■ What you are asked to do ■
Repeat only the lines below from the one containing "You are a GUI agent. The screenshot is 1169×2576." through the one containing "[Facebook] (592, 2230)", inclusive, exactly as written.

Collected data
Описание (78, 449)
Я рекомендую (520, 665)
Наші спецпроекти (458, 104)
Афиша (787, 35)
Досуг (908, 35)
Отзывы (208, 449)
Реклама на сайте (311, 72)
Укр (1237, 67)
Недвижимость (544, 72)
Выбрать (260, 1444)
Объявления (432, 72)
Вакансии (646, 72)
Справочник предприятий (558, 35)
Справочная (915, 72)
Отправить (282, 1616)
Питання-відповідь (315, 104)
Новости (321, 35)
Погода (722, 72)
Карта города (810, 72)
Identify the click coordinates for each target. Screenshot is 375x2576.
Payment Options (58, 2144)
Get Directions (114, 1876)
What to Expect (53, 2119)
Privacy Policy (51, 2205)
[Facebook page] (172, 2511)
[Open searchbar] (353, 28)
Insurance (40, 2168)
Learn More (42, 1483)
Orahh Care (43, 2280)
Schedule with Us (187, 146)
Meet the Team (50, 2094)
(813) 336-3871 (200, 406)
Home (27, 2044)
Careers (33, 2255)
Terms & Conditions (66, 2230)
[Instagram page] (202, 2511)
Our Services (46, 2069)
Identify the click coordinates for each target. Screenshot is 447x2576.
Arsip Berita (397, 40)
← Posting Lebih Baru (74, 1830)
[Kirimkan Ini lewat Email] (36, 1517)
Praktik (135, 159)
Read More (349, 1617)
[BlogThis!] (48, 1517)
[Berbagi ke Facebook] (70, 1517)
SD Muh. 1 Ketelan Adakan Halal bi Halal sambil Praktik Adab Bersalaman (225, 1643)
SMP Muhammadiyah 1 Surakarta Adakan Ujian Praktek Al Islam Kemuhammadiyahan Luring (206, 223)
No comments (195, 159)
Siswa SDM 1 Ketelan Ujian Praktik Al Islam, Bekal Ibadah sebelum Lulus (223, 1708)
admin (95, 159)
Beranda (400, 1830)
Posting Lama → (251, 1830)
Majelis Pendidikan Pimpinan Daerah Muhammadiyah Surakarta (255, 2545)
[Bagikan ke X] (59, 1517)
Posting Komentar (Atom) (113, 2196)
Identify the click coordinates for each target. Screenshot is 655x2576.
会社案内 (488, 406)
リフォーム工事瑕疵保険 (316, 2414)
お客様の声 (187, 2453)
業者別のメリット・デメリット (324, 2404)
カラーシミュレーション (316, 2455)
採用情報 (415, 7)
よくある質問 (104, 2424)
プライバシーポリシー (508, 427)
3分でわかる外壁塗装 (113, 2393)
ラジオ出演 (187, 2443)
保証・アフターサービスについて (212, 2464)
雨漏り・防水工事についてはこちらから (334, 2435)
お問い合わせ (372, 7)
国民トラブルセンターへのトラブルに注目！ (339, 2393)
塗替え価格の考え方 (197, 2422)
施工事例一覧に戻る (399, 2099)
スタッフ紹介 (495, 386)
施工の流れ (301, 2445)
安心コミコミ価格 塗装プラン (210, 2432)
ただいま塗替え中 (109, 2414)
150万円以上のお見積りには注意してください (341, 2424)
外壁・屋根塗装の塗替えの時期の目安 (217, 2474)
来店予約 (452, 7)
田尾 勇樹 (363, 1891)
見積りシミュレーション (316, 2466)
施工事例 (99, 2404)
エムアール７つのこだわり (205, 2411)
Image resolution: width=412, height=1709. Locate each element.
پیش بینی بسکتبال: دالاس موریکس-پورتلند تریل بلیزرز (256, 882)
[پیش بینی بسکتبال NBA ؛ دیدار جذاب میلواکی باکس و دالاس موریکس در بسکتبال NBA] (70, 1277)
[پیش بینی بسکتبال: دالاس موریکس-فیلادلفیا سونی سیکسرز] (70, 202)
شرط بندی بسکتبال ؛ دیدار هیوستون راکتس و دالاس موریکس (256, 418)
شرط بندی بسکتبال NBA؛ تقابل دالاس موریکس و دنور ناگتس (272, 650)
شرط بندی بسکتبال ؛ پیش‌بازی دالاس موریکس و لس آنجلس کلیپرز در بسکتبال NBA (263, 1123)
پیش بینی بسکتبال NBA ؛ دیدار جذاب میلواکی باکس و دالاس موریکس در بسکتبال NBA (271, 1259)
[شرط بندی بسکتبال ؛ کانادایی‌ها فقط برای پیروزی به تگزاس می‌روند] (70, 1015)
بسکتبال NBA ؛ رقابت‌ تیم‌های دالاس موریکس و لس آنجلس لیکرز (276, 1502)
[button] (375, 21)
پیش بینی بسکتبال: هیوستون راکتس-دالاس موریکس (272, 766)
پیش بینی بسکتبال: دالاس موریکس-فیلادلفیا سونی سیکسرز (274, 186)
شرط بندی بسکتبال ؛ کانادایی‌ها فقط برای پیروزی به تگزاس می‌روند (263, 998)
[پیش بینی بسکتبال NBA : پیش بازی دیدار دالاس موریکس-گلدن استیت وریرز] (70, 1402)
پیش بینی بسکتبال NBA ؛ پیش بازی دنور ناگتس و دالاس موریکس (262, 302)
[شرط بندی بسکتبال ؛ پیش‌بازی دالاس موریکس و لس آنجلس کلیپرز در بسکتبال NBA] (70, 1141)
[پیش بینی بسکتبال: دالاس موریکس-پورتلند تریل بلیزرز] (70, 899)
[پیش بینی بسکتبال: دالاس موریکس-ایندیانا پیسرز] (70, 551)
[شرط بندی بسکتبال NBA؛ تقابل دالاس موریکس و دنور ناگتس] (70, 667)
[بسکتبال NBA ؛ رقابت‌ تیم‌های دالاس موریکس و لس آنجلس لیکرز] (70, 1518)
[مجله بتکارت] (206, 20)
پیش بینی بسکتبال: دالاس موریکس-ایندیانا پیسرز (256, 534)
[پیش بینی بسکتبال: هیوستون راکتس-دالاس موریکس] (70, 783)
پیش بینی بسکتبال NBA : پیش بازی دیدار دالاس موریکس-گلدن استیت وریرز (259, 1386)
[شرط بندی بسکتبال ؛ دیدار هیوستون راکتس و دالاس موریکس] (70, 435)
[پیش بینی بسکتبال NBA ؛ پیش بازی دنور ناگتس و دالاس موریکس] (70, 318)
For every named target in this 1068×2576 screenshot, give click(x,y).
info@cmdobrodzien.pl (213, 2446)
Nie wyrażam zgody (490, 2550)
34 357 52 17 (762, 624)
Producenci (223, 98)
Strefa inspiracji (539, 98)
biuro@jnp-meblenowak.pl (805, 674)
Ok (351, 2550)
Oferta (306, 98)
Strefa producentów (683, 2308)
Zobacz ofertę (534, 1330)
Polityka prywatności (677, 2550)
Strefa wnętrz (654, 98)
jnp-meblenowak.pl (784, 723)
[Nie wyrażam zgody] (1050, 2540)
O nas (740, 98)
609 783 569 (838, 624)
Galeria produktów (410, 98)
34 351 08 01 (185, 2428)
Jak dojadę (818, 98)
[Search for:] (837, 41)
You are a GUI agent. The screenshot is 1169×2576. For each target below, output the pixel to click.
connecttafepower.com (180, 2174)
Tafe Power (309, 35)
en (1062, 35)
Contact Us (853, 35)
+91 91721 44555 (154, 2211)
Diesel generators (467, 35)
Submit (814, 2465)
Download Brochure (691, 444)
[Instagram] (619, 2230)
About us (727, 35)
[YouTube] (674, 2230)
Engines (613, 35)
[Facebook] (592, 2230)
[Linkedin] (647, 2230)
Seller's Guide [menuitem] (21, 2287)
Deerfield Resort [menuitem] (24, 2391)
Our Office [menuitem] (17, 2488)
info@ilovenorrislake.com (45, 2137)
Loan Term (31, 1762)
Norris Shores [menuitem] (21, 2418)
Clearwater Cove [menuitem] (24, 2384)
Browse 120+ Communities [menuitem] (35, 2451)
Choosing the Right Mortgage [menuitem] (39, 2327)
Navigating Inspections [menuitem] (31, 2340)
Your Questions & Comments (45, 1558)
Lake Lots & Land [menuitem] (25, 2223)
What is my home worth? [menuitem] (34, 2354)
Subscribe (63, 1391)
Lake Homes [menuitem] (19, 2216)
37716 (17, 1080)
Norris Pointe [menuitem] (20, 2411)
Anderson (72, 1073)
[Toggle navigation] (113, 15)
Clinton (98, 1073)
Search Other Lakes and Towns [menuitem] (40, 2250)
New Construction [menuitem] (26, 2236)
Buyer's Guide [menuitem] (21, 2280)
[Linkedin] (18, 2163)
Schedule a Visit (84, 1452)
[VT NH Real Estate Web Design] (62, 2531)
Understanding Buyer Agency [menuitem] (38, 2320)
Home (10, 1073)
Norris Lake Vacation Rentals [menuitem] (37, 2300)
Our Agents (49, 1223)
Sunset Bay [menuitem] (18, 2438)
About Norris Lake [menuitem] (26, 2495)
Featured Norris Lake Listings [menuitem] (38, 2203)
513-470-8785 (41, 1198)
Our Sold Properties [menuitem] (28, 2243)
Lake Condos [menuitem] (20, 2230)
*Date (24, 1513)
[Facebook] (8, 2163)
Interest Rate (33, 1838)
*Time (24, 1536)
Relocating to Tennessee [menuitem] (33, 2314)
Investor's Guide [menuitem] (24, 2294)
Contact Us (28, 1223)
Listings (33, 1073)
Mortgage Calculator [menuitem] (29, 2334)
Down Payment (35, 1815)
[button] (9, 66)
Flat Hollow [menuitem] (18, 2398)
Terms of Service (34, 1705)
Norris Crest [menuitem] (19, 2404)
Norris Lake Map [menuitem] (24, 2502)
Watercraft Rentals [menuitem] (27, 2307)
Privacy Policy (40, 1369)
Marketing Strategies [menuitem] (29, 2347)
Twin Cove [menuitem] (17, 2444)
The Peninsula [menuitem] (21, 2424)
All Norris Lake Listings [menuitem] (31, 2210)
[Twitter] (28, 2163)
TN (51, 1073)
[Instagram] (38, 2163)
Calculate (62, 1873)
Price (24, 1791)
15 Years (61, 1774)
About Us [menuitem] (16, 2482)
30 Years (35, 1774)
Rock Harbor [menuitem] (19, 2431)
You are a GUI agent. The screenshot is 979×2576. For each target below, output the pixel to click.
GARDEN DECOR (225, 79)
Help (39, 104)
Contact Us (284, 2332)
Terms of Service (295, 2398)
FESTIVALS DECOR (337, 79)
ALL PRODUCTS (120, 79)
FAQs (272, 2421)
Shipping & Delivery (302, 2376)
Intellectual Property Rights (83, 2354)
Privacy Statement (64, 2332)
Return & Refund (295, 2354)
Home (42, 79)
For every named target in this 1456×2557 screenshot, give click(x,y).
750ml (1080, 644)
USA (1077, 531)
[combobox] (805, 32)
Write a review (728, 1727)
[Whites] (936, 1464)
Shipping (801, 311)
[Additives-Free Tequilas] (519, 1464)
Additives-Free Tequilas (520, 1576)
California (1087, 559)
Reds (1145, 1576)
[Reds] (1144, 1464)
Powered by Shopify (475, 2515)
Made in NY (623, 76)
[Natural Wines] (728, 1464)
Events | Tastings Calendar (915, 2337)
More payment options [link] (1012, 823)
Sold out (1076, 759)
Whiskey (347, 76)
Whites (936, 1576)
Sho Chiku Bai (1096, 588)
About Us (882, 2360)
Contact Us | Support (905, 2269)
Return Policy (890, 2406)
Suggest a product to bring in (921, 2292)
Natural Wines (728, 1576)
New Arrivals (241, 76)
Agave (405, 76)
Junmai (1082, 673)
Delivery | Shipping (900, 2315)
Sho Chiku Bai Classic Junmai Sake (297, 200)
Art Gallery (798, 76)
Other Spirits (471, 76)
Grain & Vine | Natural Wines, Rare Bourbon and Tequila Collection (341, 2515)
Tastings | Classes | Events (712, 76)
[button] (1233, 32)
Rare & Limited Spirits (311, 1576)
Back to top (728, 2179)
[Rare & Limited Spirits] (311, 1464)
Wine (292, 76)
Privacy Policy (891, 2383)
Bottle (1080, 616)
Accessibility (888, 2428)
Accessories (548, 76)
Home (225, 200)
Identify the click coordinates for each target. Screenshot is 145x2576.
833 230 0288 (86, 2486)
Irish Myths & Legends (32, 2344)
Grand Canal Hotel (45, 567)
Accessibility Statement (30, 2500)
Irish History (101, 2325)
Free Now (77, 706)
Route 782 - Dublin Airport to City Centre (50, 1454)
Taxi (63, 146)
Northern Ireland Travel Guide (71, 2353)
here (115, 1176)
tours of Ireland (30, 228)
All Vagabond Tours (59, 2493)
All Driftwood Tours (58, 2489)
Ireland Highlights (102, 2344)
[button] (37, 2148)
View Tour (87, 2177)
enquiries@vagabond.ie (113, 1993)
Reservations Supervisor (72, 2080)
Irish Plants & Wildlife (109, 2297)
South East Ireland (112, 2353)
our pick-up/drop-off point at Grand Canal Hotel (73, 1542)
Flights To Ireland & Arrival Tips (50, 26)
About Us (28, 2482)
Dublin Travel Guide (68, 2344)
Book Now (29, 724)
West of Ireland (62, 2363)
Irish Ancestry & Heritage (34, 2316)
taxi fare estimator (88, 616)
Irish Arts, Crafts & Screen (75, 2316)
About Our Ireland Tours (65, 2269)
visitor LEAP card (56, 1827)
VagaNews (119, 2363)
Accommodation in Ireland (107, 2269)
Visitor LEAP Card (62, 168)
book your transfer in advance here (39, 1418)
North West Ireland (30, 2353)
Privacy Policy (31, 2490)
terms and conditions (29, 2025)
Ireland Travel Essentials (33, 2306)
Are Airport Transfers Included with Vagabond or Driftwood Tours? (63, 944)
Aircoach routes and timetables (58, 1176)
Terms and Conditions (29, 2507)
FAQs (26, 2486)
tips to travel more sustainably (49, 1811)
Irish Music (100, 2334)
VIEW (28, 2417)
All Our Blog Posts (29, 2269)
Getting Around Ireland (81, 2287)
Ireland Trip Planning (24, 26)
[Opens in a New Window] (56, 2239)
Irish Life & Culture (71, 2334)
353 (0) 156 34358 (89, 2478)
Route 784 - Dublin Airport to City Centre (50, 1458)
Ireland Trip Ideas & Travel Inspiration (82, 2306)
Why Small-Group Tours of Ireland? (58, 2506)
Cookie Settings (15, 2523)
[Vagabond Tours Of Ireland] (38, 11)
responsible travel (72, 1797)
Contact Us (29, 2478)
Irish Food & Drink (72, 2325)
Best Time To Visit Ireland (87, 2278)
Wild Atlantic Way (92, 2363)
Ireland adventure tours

■ Response ■
You are a GUI agent. The screenshot is 1169×2576. For each target below, output the pixel to click.
connecttafepower.com (180, 2174)
Tafe Power (309, 35)
en (1062, 35)
Contact Us (853, 35)
+91 91721 44555 (154, 2211)
Diesel generators (467, 35)
Submit (814, 2465)
Download Brochure (691, 444)
[Instagram] (619, 2230)
About us (727, 35)
[YouTube] (674, 2230)
Engines (613, 35)
[Facebook] (592, 2230)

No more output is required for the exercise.